取引先会社の福利厚生が充実していたらしい。
「少し役員と話し合いをしたいと思うのだが、佐藤さんは時間はありますかな?」
「はい。一応は――」
そう答える否や、綾小路秘書が会議室に入ってくると、
「佐藤様、それでは社内をご案内しますので、どうぞこちらに」
どうやら、俺が持ち込んだものは、かなりのモノだったようで即断即決は出来ないらしく、社内を案内してくれるようだ。

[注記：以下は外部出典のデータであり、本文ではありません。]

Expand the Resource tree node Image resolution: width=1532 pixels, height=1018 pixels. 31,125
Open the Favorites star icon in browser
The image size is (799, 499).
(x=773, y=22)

俺にとって木戸商事は、株式会社エーオンに居た時には、小さな地方のスーパーを数店舗経営している会社というイメージしかなかったが、社内を案内されたところ、無料の自動販売機などが置かれていたので、少し驚いた。
「これは――」
「以前は、有料でしたが、福利厚生の面から、会社側が全額負担してくれるようになって無料で自動販売機を利用できるようになりました」
「そうなんですか」
「はい。食堂も、一か月前から社員は無料になっています」
「へー」
「もちろん、野菜や米は全てダンジョン産で賄っていますし、フルーツも同じくダンジョン産です」
「それは、販売しているダンジョン産の商品を自分達も試飲、試食するという意味合いも含まれていますか?」
「はい。ただ、スーパー各店舗では、それは難しいですが。ただ、ここ一か月の間に福利厚生がしっかりとしてきたのは、かなりの売り上げが出ているからですので、佐藤様には感謝しております」
「そうですか」
まぁ、俺も数か月で40億円を超える振り込みが木戸商事からあったので、それなりに儲かっているのだろうという事は予測していたが。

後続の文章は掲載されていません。